Friday, May 4, 2012

The Avengers

So, last night I went to the midnight opening of The Avengers because I'm a nerd and I like that sort of thing. Turns out it was a bigger event than I had expected, the theater had it playing on 10 screens and had started seating people hours in advance. I guess in retrospect I should had expected this, since Marvel has been building to this movie since Iron Man came out four years ago.

Anyway, the movie was a ton of fun. It got a surprising number of laughs, the action looked great, and it didn't feel nearly as long as it actually is. Going in, the movie had three major assets it could employ, and it used them all.

The first was the interplay between characters. This isn't a team that all come from the same environment and have a sort of joint identity the way the X-Men do. Rather, it's a team of individuals from very different settings who typically function independently and have their own unique identities. They are all accustomed to being the star, and now they're sharing the stage. This created the potential for some entertaining banter and conflicts which the filmmakers (I guess mostly Joss Whedon) wisely capitalized on as fully as possible.

The second was a luxury few movies enjoy: freedom from exposition. Four of the six team members have already had at least one movie of their own, and even the lesser-known pair of Black Widow and Hawkeye have made appearances elsewhere. Because all the characters with superhuman powers have already had their origins and characters explored independently, there was no need to burn time on any of that here. The result was that the movie could get to the interesting stuff without having to spend an hour following around some pre-super individual just so we could get to know them.
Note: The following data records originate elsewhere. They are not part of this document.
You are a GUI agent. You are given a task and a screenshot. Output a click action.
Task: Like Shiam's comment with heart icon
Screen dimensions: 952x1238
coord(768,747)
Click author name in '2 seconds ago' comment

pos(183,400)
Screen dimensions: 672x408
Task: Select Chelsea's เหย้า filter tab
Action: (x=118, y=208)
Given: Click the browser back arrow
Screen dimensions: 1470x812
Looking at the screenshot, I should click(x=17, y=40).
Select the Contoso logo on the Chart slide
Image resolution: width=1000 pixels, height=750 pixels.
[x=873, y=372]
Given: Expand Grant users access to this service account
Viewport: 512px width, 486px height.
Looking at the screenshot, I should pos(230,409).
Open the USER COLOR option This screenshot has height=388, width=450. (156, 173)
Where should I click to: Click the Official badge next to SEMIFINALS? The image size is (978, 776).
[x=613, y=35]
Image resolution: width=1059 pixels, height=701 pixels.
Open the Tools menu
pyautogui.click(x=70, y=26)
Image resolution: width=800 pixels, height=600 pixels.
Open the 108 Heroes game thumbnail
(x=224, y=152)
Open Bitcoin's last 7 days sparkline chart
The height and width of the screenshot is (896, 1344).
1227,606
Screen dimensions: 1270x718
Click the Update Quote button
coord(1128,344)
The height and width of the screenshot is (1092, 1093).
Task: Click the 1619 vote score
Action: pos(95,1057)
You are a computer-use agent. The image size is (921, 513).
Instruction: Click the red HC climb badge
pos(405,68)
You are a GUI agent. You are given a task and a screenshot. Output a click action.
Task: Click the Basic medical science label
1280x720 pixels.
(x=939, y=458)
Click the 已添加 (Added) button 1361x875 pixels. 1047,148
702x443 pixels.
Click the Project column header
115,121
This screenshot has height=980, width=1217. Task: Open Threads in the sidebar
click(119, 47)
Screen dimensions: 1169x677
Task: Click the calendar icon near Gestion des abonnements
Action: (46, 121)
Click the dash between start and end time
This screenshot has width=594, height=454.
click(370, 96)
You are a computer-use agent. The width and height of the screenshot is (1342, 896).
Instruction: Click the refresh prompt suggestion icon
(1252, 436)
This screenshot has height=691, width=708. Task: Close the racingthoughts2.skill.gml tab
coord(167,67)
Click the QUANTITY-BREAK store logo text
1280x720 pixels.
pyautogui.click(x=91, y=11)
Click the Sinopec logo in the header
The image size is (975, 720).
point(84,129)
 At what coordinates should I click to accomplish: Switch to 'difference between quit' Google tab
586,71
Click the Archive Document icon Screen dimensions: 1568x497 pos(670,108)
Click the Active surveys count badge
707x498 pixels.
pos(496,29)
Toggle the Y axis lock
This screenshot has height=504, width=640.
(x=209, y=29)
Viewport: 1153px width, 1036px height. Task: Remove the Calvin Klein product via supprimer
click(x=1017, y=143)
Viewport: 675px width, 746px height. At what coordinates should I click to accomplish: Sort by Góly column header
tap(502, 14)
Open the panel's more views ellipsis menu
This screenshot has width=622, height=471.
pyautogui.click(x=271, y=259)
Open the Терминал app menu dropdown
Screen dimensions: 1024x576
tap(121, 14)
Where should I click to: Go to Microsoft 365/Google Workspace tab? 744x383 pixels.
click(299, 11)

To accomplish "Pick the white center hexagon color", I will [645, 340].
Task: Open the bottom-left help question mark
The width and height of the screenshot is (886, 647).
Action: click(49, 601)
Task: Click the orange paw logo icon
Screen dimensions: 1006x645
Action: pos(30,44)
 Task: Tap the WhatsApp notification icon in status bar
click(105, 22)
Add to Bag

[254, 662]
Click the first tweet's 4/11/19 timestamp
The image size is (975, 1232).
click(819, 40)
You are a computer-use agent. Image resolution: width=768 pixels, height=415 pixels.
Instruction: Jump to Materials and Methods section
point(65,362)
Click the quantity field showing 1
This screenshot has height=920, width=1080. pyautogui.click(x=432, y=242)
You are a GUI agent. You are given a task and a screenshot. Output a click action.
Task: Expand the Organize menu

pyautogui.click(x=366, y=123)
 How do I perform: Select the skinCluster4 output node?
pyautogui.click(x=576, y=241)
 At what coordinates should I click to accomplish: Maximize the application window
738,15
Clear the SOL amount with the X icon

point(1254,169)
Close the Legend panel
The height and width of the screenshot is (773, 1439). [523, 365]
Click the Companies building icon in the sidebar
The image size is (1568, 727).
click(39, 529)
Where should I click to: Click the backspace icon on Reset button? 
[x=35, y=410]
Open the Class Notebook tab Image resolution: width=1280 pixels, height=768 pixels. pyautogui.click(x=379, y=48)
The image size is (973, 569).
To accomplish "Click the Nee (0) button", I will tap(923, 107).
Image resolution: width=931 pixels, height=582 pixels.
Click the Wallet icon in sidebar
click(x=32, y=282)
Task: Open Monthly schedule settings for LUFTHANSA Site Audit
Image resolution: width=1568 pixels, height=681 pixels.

The third, which is ways is more a condition than an outright advantage, was that nobody expected the movie to take itself too seriously. Christopher Nolan has turned the Batman films into dark, brooding, psychosocial commentaries that give intellectuals and film critics something weighty to discuss. Meanwhile, Iron Man showboats, Hulk smashes, and Thor runs around with a big hammer being a comic book Viking. Whedon could have been pretentious and tried to appeal to the intellectual crowd, but he knew that this movie was supposed to be the big, campy payoff at the end of a long trail of breadcrumbs, so instead he gave the audience what it came there for. I know that makes it sound empty, or maybe even stupid, and I don't really want to give that impression. This was no Transformers 2. That said, it wisely focused its cleverness on the interactions between the characters, since that's really where the greatest potential for entertainment was to be found.

All in all, I loved it. I'm not going to make any claims that it was a "great film" or anything, but I think I had more fun watching it than any other superhero movie I've seen.

2 comments:

  1. I was really apprehensive about this one. I liked the Iron Man movies. I saw the Hulk movie with Ed Norton, and wasn't too impressed. I didn't like the Thor movie. I wanted to see Captain America, but haven't yet. I just wasn't sure that all the characters were being handled well, and I didn't believe anyone could pull off such a bizarre ensemble. Then again, if anyone can, it's Whedon (see Firefly).

    I might actually give this one a chance.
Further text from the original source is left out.